President Trump Holds Meetings With Officials At White House

This issue has gone on for as long as I have been aware.

When was in 10th grade in 1971, we lived with my father’s mother. Grandma had possibly the biggest heart of anybody I ever knew. She shared her love for everyone in too many ways to count, but the most constant was cooking for people.

She was the cook at Fourche Valley Schools, a school that covered a huge area in very rural Arkansas. Perhaps there were 150 kids in grades K to 12. I remember her getting into hot water with the Superintendant because she would always make more food than was, in his opinion, required to provide the kids with a noontime lunch. She told me she was going to continue to do so until she got fired because for many of the kids, it was the only meal they got during the day.

Unfortunately, the same thing happens to a lot of kids now. Probably has been that way forever.

I heard a Republican politician say that he just didn’t see the return on the investment in providing food to kids. Sometimes, these utterances are just too baffling to be believed. But last year, Republicans introduced a bill that could have potentially blocked thousands of schools from offering free lunch to all public school students.  And then Betsy Devos, our new Secretary of Education Besty (Cruella Deville ) DeVoss uses the issue in a joke.

Return on investment? Ok, how about this: When kids are hungry, they don’t learn as well. But, maybe that doesn’t alter their thinking, because it seems Republicans want to make it so that only those who can pay for education can get it.

The school voucher idea will effectively kill public education and will leave untold millions of kids from poor families with no little or no chance of making a better place for themselves in the world. That is, I suppose, the natural result of Social Darwinism, which is the direct result of the purse selfishness, elimination of taxes and regulations and promotion of laissez-faire economy proclaimed by Ayn Rand, and adopted by her disciples, Alan Greenspan and Paul Ryan.

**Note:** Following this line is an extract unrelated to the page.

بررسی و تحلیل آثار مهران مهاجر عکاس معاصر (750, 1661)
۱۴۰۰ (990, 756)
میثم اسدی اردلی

But, I find it interesting that Ms. Self Sufficient Rand in the end took Social Security. More appalling is that Paul Ryan, who saved social security payments he received as a result of his father’s death to help him attend college, now wants to dismantle a lot of these protections.

It seems to me that, while most politicians at the federal level are rich (Ryan $7.8 million, Mitch McConnell $17 million, the Clintons maybe $100 million and Obama maybe $40 million), they are different in the following way: Democrats remember from whence they came while Republicans do not. Or maybe it is that Democrats have empathy for those less fortunate, while Republicans seem only seem to care when it is a family member or close friend who is hurting.

Forget return on investment—feed kids because they are hungry. That should be all that is needed for those who claim to be the party of Godliness and Family Values. Jesus taught, “Verily I say unto you,  Inasmuch as ye have done it unto one of the least of these my brethren,  ye have done it unto me “—Matthew 25:40. But, apparently, no amount of repeating the words of Christ will get these self-proclaimed and only-true Christians to budge.

Yeah, I know, there is no such thing as a free lunch. Last Thursday, I was walking to get some rubbing alcohol at the downtown convenience store when a homeless man asked me for a couple of dollars. I never give cash anymore, but I did offer to buy him some food. He accepted and we walked to the nearby Domino’s Pizza, which has a really good deals for under $8. He ordered and got a pop and the total was about $18. A little surprised by the cost, I asked how it was so much more than the special. The worker said it was because this man ordered a Supreme and that was not in the special and I could ask him to change his order. How could I do that? I paid the bill and shook the homeless person’s hand as I left. Was he entitled to the free lunch? No, but in agreeing to provide it, I felt like I do whenever I offer to take a friend to lunch or dinner: if I pick the restaurant, I am not going to limit what my friend can buy. (The only time this bit me was when my son ordered Surf & Turf without us knowing the cost. Oh well.)

We are, if we claim to be a follower of any religion or, without that, a humanitarian—responsible for our fellow human beings. If someone needs a meal, feed them, if they are cold, clothe them, if the need bus fare, provide it. No, I know, we cannot do everything for everyone and that we have to place limits in order to take care our ourselves and our families, but we can make small differences in people’s lives, differences that mean a lot to them and almost nothing to us who are more fortunate. It does make me feel guilty not to give to all, but, I cannot, probably because I do not have enough faith, I am not like the birds of the field who are taken care of by God—I sow and reap and put away (see Matthew 6:26).

It is a shame that in this richest of all countries, there is anyone, much less kids, who are hungry, but there are. As Jesus also said, we will always have the poor with us. What he did not say is that because this is so, we do not need to help.

We need to make sure all kids in school get to eat and get to do so without being shamed. It is the decent thing to do. Shame on those who disagree, who look for a return on the investment.